PROMPT: Every line from the one with "Screen dimensions: 626x480" through the final line of the entries below should be returned exactly; leave out all other lines.

MATERIAL PROVIDED:

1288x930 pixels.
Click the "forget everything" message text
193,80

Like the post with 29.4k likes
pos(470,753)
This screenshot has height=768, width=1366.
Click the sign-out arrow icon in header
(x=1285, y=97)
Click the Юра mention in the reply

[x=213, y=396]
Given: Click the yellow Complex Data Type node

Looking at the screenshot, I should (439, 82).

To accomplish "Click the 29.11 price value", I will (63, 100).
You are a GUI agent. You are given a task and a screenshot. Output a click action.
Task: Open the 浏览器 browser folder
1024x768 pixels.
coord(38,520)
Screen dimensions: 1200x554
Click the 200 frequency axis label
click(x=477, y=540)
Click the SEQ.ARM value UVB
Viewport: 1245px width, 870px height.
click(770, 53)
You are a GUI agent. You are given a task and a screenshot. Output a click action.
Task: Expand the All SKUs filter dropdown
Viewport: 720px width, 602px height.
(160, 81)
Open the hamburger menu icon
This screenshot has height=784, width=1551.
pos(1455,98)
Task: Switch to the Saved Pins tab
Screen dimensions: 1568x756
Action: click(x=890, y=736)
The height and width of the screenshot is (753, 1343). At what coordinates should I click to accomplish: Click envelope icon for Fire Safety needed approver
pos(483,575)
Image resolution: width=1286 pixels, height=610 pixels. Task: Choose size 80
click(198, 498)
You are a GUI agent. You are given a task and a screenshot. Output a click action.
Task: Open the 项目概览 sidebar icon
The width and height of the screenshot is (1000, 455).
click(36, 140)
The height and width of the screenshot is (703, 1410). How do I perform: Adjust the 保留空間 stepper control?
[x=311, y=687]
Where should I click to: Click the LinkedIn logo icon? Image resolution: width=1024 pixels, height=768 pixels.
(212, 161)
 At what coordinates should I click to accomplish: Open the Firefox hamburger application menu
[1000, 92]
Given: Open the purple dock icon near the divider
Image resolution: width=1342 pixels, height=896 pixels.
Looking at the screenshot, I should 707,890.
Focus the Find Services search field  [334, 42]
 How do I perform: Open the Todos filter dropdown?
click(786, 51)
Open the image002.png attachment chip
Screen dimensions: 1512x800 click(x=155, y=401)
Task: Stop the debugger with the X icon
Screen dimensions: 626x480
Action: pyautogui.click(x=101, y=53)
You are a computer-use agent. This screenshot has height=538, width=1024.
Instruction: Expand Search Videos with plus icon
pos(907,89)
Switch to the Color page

ANSWER AREA:
Screen dimensions: 626x480
Action: pyautogui.click(x=101, y=53)
You are a computer-use agent. This screenshot has height=538, width=1024.
Instruction: Expand Search Videos with plus icon
pos(907,89)
Switch to the Color page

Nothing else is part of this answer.